Secrets of an A list body: How to get Jessica Biel’s legs
Accompanying her husband, Justin Timberlake, to the recent GQ Men of the Year Awards, Jessica Biel, 31, showed off a pair of pins that wouldn’t look out of place on an athlete.
Jessica Biel attends the GQ Men of the Year dinner on November 11 (l) and at the Guggenheim International Gala on November 7 (r).
She grew up in Colorado and says as a child she was always going snowboarding, hiking and rafting with her parents.
She still loves outdoor fitness, especially running, and climbed Mount Kilimanjaro in 2010.
Her personal trainer prescribes gruelling circuits of cardio, plyometrics (jump exercises) and strength training, with plenty of push-ups and walking lunges for all-over strength and tone. She also tries to fit in at least two yoga sessions a week, saying it keeps her muscles long and flexible.
What to try: Walking lunges are key to getting Jessica’s legs so toned.

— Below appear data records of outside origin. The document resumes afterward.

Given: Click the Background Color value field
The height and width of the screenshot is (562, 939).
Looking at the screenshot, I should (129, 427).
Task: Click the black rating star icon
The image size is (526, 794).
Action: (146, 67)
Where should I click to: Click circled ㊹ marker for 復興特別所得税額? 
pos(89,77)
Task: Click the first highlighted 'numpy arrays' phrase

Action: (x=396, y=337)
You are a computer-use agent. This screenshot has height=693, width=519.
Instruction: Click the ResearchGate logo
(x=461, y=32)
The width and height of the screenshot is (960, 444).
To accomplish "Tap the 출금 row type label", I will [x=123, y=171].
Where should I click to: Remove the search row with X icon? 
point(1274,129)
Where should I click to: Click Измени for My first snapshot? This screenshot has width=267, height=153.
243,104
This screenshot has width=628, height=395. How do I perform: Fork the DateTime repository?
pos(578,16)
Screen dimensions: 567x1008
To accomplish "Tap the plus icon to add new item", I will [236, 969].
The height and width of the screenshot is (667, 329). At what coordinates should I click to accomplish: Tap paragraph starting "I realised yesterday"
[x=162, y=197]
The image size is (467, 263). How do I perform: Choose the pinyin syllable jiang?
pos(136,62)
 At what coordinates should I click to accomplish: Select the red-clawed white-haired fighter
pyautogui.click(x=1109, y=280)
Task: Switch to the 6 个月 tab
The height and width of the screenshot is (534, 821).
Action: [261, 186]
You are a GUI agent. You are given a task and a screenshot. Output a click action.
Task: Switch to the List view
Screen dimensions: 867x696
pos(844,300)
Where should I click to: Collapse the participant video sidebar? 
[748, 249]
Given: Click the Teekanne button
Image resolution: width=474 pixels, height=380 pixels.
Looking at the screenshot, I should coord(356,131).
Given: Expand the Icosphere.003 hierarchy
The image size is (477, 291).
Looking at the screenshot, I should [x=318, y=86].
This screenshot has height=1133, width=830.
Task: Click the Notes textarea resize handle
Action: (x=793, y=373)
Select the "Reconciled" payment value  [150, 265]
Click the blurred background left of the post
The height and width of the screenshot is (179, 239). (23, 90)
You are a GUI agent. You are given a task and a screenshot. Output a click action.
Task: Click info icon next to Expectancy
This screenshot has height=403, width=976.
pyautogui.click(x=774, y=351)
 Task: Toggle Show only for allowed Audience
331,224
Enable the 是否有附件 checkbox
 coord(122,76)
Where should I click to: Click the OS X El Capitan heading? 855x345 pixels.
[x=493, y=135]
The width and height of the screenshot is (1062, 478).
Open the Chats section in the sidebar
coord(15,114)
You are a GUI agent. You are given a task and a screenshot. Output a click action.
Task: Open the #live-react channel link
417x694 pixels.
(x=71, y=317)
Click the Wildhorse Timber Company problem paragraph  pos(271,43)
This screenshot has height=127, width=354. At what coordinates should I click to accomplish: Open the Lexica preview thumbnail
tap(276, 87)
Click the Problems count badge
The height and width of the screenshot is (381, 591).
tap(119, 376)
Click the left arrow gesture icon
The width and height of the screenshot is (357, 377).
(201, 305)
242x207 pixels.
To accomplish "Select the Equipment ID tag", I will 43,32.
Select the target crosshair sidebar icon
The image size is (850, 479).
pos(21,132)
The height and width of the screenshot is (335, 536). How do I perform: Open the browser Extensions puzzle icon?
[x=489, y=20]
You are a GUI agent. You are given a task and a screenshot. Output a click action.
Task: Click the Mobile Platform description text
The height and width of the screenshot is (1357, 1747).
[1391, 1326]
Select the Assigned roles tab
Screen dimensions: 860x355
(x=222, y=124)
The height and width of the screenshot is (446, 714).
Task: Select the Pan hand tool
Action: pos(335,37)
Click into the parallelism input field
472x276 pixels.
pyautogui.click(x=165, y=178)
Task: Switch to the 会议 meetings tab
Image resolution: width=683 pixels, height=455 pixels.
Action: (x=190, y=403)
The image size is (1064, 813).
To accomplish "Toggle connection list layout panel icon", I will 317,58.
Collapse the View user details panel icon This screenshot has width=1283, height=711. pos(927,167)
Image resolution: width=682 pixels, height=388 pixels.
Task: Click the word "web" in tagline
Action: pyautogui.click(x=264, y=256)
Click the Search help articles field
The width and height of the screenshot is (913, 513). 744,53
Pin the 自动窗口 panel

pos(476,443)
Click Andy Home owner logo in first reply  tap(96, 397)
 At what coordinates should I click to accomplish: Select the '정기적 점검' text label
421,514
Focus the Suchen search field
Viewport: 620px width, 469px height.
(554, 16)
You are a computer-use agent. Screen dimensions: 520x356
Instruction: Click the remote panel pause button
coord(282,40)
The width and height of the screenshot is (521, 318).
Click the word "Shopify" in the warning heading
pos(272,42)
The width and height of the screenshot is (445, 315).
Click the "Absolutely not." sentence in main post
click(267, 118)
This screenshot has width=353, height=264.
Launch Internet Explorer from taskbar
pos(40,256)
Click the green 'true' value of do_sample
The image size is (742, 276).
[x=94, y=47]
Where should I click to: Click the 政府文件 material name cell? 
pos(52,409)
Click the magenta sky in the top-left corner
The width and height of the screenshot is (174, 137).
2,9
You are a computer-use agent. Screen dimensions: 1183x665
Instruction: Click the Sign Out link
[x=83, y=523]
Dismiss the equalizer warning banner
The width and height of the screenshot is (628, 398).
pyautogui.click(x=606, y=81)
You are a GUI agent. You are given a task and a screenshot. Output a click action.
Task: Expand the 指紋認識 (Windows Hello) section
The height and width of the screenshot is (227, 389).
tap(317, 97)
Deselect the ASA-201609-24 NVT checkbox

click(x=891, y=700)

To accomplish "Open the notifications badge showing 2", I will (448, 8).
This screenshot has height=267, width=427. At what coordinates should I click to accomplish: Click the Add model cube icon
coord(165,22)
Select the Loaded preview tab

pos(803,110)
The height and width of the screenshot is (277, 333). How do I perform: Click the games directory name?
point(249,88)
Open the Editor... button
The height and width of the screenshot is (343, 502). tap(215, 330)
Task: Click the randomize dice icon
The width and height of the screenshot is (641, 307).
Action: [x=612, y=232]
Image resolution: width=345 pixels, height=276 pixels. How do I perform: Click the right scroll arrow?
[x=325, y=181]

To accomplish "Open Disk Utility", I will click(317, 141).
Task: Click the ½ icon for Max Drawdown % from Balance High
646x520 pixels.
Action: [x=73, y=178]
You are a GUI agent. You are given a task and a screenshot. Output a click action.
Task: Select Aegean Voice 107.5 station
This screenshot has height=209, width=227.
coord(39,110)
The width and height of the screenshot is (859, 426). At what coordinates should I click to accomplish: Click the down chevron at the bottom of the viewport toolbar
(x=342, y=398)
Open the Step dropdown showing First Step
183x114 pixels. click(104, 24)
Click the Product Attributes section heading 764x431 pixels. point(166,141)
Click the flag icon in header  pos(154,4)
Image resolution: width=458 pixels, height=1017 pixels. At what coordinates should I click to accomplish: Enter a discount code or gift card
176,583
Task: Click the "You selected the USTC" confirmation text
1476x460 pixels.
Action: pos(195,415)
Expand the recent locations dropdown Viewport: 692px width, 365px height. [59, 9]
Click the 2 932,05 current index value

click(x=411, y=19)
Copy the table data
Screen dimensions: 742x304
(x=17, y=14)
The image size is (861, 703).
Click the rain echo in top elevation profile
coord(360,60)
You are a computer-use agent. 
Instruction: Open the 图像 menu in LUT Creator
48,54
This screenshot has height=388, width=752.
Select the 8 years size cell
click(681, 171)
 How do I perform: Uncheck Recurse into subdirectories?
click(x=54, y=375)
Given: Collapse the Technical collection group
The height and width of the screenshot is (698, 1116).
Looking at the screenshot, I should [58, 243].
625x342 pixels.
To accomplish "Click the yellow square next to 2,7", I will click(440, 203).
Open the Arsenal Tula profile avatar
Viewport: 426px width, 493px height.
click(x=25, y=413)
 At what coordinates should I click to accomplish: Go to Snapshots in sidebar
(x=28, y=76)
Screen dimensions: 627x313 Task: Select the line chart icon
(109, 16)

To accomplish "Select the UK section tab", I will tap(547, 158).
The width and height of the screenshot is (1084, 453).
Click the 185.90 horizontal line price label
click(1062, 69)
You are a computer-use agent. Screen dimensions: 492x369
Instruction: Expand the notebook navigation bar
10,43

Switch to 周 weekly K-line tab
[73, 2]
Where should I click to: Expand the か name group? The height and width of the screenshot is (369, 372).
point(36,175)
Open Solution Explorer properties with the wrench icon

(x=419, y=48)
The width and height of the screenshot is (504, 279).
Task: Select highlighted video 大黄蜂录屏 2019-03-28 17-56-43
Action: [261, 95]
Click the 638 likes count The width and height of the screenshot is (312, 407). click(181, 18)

Stand with your feet hip-width apart, take a big step forwards with your right leg and lower the back knee down to the ground so that both knees are bent at 90 degrees.
Drive back up, pushing through the right leg, and return to standing, then take a big step forwards with the left leg and repeat. Do five lunges in one direction, then five more back to where you started.